Beal, who keeps a daily blog about online marketing called Marketing Pilgrim, also sees a lot of opportunity for real estate agents in blogging.
Game’s not over
Showing up high in Google search results is only the first inning. Brokers and agents will need to be sure that consumers have lots of relevant, unique content to dive into once they are sent to their Web sites. And research that shows the majority of consumers do business with the first agent who responds to them suggests that agents need to follow up with online inquiries right away.
Andrew Coleman, co-founder of LeadQual, a lead-qualification service, says that times will only get tougher for real estate agents dealing with online consumer inquiries. He says that large lead aggregators that cut their teeth in the cutthroat mortgage lead space are just now starting to enter real estate. All agents — even those who do not buy leads from online aggregators — will be affected by this wave of new entrants, he said.
On the pay-per-click side of search marketing, it gets complicated for small businesses like brokerage offices and individual agents to compete with large aggregators because it’s not just a matter of bidding more money on certain terms, Coleman said.
“A lot of people think that where you rank depends on your bid, but what Google does is they take your bid price and they multiply it by an index,” he said. “Based on my experience in the past, the index was primarily driven by your click-through rate.”
However, Coleman and his team recently began noticing a greater emphasis by Google on advertisers’ landing pages. He says they look at how long a consumer stays on the advertiser’s page because that length of time can convey whether the site is relevant.
“The more complicated this process gets, the less (agents and smaller brokers) are able to compete,” he said.
On the organic, or natural search results side, Coleman also says he believes it’s getting much more competitive. Many of the larger online aggregators and new entrants appear to be focusing on those natural results, he said.
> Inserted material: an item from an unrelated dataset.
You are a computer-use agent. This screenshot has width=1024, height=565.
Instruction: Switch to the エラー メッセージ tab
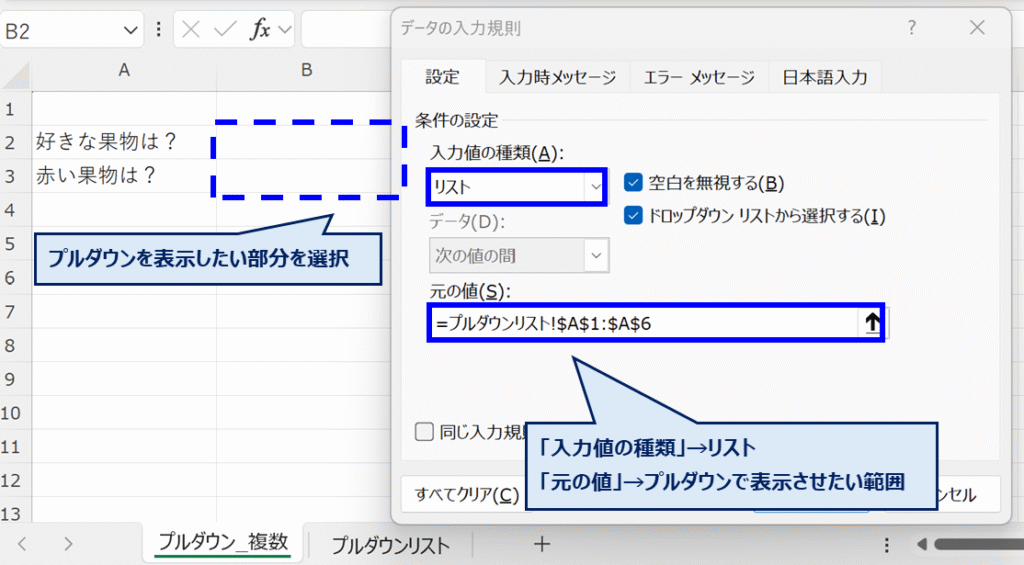[699, 76]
For instance, if you search for “Deerfield real estate” on Google, HomeGain’s Deerfield, Ill., page comes up in the number two natural search slot. Coleman says that’s because the company has a lot of local content for that market, including homes for sale, price data and school information. “They’ve formulated those pages to get good SEO (search engine optimization),” he said.
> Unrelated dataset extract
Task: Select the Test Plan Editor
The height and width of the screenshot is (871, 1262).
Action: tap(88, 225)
Local content is another area that Google has been emphasizing in relevancy tests. And that’s where blogging can make great marketing sense for real estate agents. Boer has realized this when blogging about specific neighborhoods. His blog shows up above larger sites like Trulia for searches at this level, while he lags behind for searches at the city level, he said.
Boer says that as an agent you can make a tradeoff when approaching Google as an online lead strategy: “You can either pay these lead-generation companies or you can use your time to try yourself (with blogging),” he said.
Coleman, however, sees it a little differently, noting that blogging is just one part to a solid online lead strategy. “Blogging is good content and it’s always updated so that’s a good strategy — it’s one piece that can help, but not the panacea,” he said.
Even if an agent is not outright paying for leads, he said, they’re going to have to spend a lot of time figuring out changes in search marketing or writing a blog. In the end, agents essentially are paying for leads in one way or another.